### [To do]
Rescale the click coordinates in the answers below by multiplying each one by 1.9 and rounding to whole numbers, with halves rounded up, and write out every line of all the entries again, requests included, without changing any other numbers. Leave the pictures out.

## Begin

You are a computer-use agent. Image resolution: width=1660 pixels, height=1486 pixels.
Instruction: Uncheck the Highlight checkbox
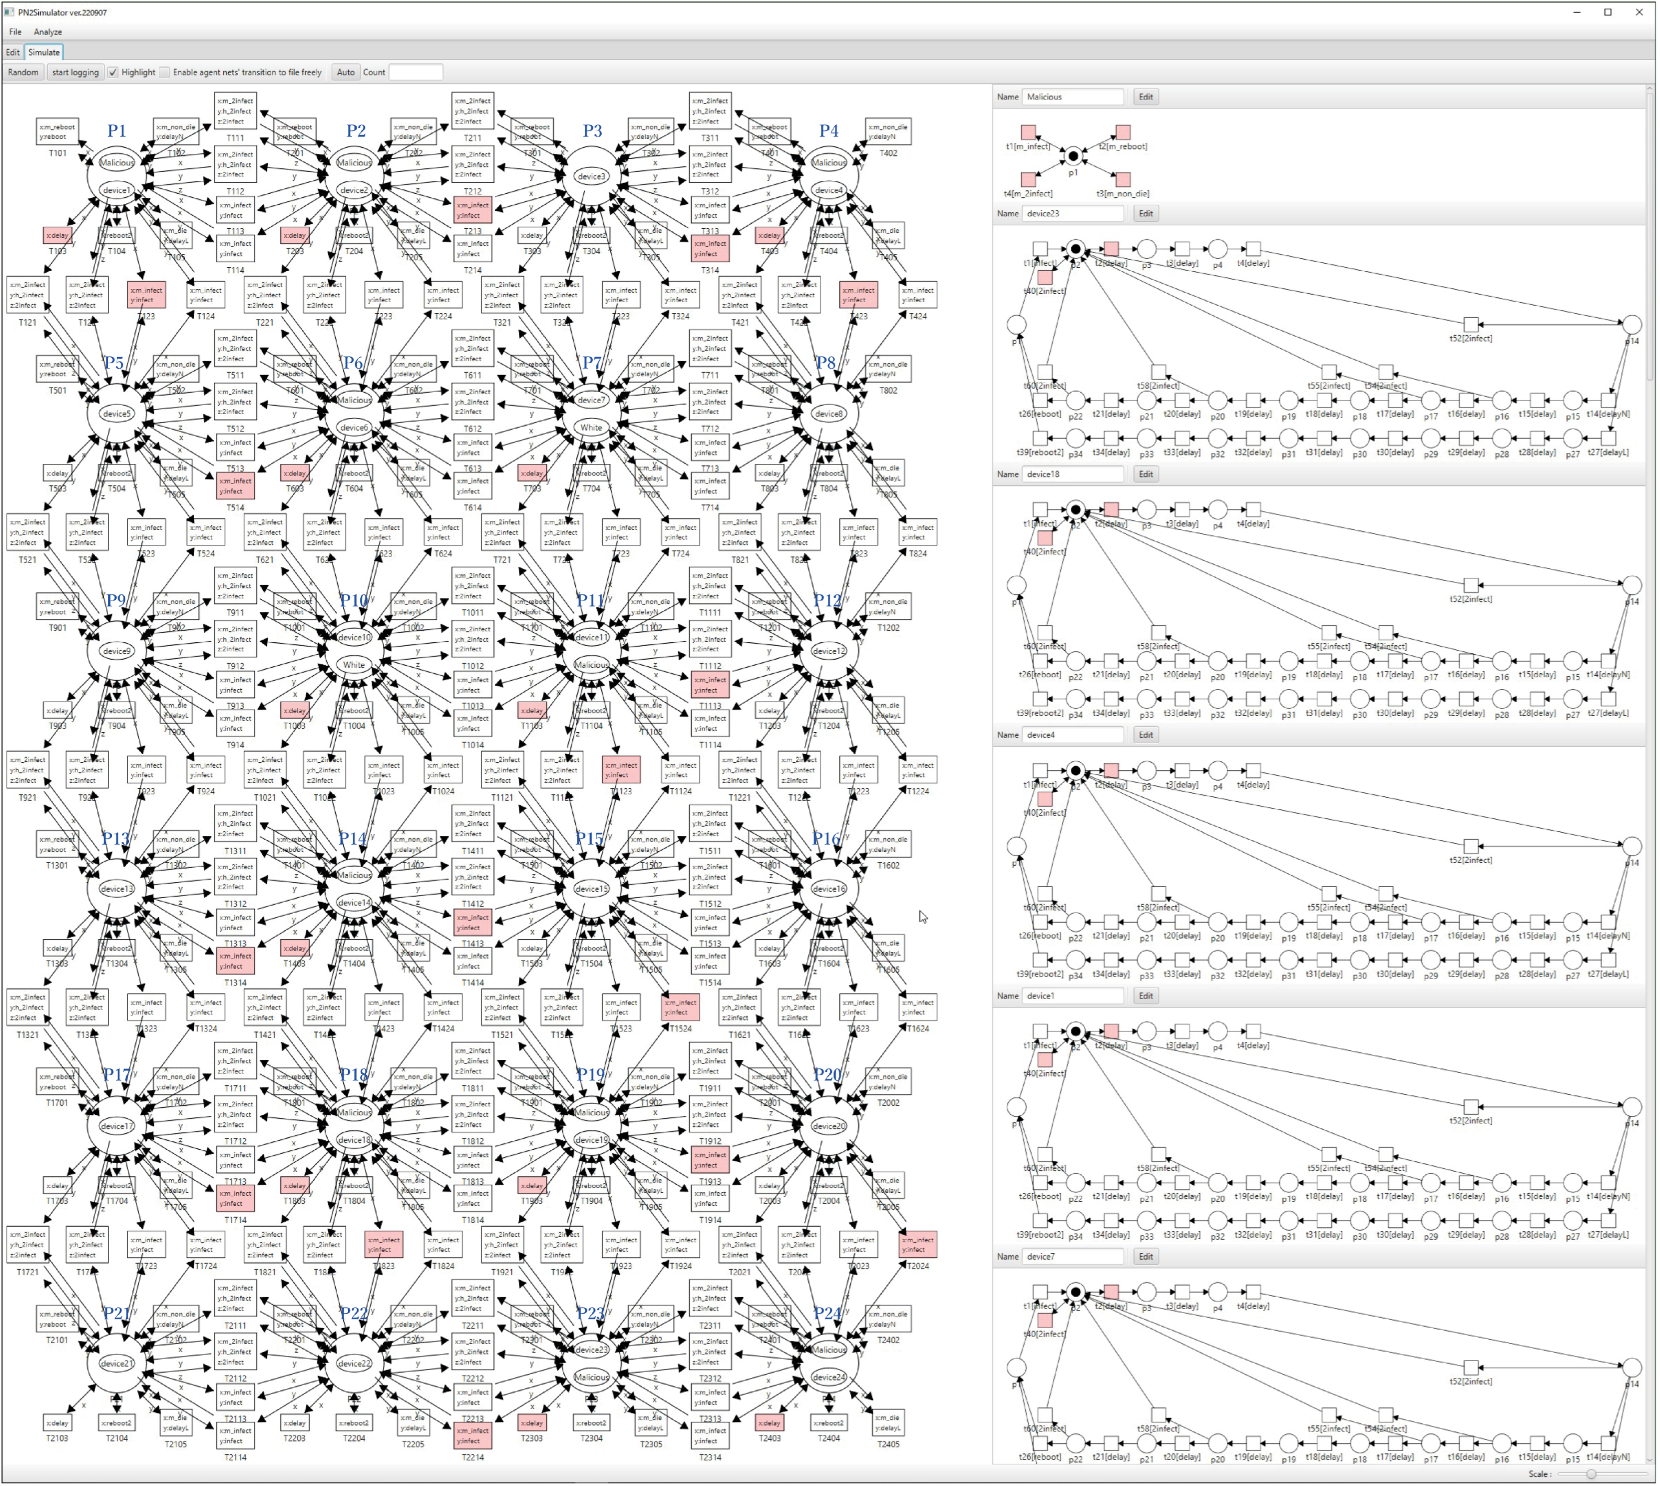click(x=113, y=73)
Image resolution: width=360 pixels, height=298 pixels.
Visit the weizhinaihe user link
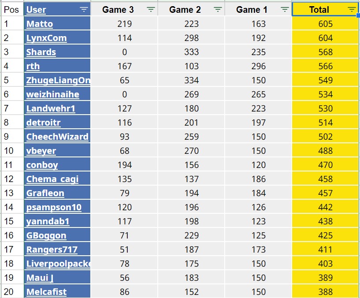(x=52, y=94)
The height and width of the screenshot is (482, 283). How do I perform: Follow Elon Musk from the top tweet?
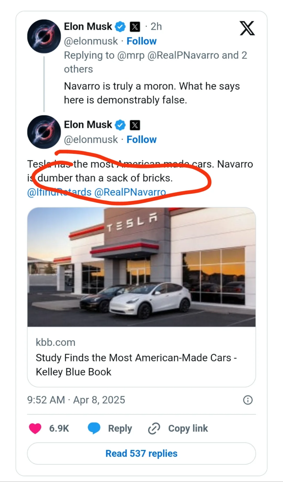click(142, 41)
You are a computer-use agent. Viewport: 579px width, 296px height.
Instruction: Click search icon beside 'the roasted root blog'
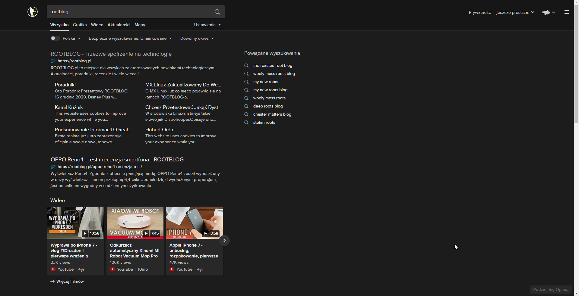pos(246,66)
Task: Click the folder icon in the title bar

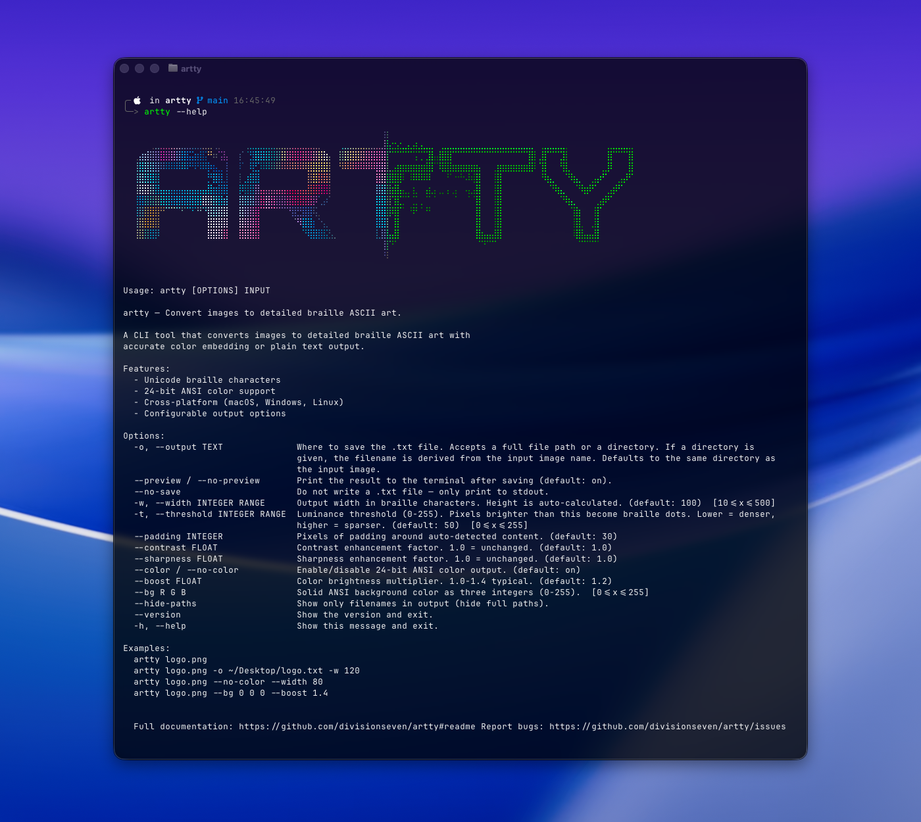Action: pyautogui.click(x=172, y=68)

## End

### [Solution for this task]
You are a computer-use agent. Image resolution: width=1660 pixels, height=1486 pixels.
Instruction: Uncheck the Highlight checkbox
click(x=215, y=139)
Image resolution: width=360 pixels, height=298 pixels.
Visit the weizhinaihe user link
(x=99, y=179)
The height and width of the screenshot is (482, 283). How do I perform: Follow Elon Musk from the top tweet?
click(270, 78)
You are a computer-use agent. Viewport: 579px width, 296px height.
Instruction: Click search icon beside 'the roasted root blog'
pos(467,125)
Task: Click the folder icon in the title bar

Action: pyautogui.click(x=327, y=129)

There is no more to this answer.